What Hackers Should Know About Machine Learning

A mire of algebra, stats, and dry academic research, this arcane discipline allows computers to make decisions in place of humans. But where’s a hacker to start?

What Hackers Should Know About Machine Learning

Drew Conway is the co-author of Machine Learning for Hackers and must be one of the few data scientists out there who started his career working on counter-terrorism at the Department of Defense. FastCo.Labs talked to him about algebra, GitHub, and the ugly side of Machine Learning.


Why should developers learn Machine Learning?

I don’t necessarily think that every developer should learn Machine Learning. Machine Learning as a discipline is interested in the application of statistical methods to decision making. If your job as an engineer is to build large systems that have nothing to do with that, then I wouldn’t say that you should learn it. The process of learning it can improve your overall statistical literacy and I would say that’s a general benefit in life.

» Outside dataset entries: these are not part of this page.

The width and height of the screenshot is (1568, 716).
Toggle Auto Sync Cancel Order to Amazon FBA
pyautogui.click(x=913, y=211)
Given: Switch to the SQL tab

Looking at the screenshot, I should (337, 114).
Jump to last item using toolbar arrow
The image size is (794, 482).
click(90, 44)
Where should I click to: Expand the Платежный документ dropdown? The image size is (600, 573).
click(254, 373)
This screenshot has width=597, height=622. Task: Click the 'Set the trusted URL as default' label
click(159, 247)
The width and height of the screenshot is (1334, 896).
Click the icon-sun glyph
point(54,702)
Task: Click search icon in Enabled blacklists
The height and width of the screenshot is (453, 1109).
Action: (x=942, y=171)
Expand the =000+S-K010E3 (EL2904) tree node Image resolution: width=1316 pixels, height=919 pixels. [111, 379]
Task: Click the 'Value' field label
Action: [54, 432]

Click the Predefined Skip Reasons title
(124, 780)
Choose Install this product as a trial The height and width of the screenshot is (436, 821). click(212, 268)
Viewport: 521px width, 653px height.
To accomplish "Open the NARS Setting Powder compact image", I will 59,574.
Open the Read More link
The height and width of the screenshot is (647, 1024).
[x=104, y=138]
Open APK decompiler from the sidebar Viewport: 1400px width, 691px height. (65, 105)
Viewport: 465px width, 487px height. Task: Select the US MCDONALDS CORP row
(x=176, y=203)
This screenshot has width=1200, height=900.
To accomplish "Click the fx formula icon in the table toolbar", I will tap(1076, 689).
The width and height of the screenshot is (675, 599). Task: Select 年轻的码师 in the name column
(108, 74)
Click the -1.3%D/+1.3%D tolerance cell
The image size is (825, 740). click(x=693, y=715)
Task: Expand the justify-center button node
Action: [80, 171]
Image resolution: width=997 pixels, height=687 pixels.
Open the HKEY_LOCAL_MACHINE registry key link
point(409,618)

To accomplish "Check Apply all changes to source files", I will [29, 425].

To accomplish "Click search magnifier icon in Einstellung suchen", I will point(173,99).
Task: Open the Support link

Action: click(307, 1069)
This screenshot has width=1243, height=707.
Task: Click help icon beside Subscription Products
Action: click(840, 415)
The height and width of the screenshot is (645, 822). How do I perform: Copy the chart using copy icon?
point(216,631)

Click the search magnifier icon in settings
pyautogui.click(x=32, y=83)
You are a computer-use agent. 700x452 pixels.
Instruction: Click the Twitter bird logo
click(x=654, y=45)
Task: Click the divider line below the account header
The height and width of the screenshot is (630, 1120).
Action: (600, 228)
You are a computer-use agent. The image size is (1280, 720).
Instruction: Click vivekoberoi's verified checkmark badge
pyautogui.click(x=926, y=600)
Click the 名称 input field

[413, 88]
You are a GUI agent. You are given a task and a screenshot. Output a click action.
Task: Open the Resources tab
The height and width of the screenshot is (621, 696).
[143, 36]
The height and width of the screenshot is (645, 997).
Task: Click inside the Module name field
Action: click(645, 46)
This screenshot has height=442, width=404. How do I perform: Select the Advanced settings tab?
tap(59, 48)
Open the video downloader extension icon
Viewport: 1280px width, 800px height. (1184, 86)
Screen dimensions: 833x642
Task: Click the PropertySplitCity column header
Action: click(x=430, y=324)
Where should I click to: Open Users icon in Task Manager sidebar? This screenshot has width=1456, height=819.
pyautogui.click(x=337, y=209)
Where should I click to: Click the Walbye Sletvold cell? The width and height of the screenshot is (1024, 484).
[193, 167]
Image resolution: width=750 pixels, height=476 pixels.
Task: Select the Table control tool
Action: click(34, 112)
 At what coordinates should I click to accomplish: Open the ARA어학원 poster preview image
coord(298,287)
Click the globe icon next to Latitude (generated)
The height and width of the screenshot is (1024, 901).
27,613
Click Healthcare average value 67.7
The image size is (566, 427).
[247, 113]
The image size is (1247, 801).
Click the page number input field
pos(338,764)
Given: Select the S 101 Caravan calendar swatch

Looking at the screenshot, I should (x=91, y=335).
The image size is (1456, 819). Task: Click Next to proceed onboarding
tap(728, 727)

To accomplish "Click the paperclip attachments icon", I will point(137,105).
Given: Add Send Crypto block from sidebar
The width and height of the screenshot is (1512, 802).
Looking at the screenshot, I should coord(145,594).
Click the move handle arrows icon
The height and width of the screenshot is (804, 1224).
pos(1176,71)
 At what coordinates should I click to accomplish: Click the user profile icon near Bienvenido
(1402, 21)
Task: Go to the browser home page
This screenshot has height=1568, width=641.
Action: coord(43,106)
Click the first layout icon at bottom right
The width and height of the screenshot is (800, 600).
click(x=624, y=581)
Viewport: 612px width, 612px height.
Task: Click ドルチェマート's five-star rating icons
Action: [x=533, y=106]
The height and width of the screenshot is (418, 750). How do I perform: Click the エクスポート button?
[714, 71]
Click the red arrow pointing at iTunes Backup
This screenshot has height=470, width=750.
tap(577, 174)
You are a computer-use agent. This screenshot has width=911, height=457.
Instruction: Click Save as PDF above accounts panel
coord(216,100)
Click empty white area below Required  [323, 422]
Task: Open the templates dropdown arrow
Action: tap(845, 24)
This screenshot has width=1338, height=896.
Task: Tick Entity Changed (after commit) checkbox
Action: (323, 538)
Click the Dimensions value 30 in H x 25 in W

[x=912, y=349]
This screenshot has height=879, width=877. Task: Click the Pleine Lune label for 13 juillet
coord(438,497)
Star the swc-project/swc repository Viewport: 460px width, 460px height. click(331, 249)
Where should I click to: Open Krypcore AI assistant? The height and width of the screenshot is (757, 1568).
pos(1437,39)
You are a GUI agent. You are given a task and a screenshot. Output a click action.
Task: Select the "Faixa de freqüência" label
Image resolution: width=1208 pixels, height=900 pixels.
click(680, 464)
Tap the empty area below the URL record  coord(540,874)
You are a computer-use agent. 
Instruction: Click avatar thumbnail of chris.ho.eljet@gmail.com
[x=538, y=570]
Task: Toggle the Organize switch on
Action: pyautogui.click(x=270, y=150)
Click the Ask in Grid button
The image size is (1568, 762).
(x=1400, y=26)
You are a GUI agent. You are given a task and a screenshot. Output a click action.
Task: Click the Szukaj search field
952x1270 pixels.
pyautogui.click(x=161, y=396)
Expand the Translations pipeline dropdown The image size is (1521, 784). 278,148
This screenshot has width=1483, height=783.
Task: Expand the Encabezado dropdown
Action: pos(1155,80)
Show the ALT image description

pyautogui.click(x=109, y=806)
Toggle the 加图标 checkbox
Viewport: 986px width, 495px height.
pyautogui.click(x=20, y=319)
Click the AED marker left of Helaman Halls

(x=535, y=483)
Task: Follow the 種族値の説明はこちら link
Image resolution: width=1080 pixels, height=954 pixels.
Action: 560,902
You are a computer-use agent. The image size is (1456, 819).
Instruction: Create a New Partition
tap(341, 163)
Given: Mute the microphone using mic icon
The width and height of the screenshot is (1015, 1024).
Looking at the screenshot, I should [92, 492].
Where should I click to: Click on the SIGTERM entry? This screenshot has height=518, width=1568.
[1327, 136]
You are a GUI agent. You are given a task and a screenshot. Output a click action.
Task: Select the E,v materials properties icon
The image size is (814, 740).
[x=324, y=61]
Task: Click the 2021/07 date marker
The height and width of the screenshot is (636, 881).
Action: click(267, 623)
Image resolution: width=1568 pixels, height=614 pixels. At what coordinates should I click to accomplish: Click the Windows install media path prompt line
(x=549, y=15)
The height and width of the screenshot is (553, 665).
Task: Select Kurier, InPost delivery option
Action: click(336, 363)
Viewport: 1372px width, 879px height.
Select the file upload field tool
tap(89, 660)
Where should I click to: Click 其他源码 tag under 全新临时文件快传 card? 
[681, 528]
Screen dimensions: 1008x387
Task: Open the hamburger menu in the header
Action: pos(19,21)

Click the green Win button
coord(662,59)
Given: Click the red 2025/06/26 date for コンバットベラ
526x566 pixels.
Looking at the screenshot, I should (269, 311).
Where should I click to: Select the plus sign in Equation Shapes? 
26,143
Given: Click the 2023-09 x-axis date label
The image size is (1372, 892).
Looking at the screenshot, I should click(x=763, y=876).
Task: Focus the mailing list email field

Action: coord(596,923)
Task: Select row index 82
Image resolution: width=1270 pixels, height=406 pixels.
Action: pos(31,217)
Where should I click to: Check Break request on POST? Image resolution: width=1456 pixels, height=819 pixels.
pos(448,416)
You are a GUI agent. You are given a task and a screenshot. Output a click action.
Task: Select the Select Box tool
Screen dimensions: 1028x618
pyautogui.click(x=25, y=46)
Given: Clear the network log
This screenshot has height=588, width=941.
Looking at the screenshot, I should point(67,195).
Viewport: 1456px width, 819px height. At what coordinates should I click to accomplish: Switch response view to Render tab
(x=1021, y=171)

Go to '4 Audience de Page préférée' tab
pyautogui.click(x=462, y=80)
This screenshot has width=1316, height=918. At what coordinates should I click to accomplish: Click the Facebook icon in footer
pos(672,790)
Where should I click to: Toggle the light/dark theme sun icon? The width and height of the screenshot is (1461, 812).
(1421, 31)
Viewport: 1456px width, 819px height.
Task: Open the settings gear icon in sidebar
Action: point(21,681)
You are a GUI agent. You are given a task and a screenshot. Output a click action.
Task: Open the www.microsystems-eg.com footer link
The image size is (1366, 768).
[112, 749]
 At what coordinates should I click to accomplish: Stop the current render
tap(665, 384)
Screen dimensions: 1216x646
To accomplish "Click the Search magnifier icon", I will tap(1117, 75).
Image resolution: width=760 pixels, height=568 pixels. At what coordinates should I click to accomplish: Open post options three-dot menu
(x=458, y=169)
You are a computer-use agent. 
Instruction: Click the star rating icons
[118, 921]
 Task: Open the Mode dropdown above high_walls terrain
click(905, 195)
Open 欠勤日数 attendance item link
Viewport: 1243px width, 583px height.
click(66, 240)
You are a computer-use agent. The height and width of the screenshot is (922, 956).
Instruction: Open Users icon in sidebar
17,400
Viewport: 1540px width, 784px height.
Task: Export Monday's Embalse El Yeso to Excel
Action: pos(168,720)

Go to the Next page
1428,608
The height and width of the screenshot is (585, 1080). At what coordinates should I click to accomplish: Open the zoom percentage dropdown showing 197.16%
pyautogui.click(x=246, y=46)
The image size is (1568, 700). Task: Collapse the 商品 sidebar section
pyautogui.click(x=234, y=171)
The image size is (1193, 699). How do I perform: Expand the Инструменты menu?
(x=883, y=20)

Why did you write the book?


We were familiar with the reference texts around Machine Learning and all of those reference texts require a pretty substantial foundation in linear algebra, calculus, and statistics. We wanted to create a reference book which was more geared towards practitioners who were used to thinking algorithmically. We wanted one that didn’t require a lot of math, didn’t require a lot of statistical training.

What are the biggest gaps in the average hacker’s knowledge when learning Machine Learning?

A college intro level probability class so that you could learn how different probability distributions are reflected in the real world. Why do we care so much about the normal distribution? What is it about the normal distribution that’s so fundamental to the things we observe in nature versus a binomial distribution? What kind of processes and phenomena does that represent? Then in terms of actually doing the work, linear algebra and matrix algebra. You get the probabilistic stuff so you can understand the framework of thinking about how things work and then often the linear algebra and the matrix algebra is how it gets done in software.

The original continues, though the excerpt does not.